Figure 2The association between C-reactive protein (CRP) and procalcitonin (PCT) levels and the severity of infection in patients with impaired renal function. The differences in CRP and PCT among four subgroups were analyzed using the Kruskal-Wallis test. (a) CRP increased depending on the infection severity (P <0.001). However, there was no difference in CRP between severe sepsis and septic shock (P = 0.549). The median (IQR) CRP in each subgroup was as follows: 3.74 (7.27) when there was no systemic inflammatory response syndrome (SIRS), 10.41 (18.82) in sepsis, 18.59 (15.43) in severe sepsis, and 19.26 (21.94) in septic shock. (b) PCT increased depending on the infection severity (P <0.001). However, PCT was not significantly higher in patients with sepsis than in those without SIRS (P = 0.851).

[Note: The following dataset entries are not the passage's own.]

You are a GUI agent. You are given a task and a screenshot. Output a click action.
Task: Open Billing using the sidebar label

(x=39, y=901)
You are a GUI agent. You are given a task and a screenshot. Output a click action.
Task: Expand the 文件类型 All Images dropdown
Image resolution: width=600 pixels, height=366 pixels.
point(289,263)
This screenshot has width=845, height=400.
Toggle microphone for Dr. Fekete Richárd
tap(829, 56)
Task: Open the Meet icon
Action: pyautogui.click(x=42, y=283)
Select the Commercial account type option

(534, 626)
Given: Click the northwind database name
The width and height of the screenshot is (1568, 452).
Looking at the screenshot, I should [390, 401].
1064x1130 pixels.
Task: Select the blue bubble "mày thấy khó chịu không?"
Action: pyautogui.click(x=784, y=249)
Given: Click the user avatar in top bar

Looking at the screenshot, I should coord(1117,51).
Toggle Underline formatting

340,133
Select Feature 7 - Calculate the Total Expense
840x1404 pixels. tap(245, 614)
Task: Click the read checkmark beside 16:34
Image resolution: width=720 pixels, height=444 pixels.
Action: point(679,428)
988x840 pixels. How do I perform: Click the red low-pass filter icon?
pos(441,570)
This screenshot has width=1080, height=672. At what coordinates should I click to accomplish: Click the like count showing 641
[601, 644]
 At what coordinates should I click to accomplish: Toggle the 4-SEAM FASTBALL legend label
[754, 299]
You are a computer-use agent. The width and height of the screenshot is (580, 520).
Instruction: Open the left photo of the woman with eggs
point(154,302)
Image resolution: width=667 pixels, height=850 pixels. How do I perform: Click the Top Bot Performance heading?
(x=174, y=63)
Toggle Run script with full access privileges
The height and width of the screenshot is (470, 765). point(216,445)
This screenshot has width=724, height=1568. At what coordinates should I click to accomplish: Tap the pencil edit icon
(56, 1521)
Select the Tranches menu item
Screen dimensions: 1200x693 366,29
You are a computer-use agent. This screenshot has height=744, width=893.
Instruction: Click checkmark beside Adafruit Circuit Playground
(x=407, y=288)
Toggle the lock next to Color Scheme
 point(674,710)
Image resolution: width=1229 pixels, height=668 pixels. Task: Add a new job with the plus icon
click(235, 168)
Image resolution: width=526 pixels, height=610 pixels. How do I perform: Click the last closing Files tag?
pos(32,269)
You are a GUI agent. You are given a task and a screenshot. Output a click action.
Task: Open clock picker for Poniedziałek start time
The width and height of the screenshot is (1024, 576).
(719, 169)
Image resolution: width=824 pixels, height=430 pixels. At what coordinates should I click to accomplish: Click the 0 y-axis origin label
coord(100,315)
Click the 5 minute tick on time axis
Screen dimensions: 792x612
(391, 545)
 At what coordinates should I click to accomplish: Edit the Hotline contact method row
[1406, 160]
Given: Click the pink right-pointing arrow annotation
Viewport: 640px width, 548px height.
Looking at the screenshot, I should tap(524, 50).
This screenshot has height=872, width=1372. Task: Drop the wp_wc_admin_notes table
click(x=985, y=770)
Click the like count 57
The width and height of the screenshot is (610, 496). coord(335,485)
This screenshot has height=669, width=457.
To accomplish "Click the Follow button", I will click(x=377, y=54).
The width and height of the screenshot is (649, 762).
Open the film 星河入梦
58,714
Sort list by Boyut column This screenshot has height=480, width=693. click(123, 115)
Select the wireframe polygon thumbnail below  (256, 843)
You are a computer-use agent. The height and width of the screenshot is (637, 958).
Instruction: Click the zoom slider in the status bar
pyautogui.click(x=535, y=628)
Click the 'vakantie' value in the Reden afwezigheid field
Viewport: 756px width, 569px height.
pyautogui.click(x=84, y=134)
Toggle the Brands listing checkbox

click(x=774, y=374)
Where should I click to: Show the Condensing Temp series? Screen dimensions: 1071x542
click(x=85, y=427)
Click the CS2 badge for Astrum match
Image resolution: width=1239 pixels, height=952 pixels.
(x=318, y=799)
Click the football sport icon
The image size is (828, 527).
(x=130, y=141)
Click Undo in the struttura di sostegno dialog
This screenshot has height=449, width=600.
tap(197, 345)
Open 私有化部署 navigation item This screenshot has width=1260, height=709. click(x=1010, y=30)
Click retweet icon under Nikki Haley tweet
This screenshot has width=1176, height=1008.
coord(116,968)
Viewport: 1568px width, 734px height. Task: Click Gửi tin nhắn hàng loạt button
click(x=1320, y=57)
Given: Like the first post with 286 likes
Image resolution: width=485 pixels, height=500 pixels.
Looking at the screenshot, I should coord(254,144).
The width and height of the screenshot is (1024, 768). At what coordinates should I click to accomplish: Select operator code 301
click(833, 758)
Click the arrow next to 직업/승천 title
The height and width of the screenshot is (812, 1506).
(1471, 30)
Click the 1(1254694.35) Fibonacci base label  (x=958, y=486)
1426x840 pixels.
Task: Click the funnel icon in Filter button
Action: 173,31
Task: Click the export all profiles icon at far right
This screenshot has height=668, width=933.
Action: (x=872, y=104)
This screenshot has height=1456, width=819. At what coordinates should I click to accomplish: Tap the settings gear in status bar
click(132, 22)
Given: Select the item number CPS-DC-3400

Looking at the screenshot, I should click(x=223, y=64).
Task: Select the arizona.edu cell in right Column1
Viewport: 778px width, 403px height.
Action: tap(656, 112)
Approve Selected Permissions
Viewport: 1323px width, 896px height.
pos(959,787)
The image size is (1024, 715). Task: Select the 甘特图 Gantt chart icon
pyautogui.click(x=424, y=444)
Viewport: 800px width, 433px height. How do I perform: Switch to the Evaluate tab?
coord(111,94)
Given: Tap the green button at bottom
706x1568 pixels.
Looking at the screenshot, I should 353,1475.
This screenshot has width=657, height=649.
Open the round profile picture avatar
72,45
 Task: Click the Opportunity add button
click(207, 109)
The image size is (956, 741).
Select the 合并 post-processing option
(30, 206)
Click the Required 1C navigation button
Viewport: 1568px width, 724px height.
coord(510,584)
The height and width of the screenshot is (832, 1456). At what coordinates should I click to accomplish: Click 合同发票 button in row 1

The median (IQR) PCT in each subgroup was as follows: 1.52 (10.78) in the absence of SIRS, 2.22 (5.51) in sepsis, 7.96 (34.97) in severe sepsis, and 25.41 (85.11) in septic shock.
Figure 3Association between C-reactive protein (CRP) and procalcitonin (PCT) levels and estimated glomerular filtration rate (eGFR) in patients with impaired renal function. Spearman correlation analysis was used to obtain r- and P-values. (a) CRP was not correlated with eGFR (r =0.037, P = 0.70). (b) PCT was significantly correlated with eGFR (r = −0.247, P = 0.01).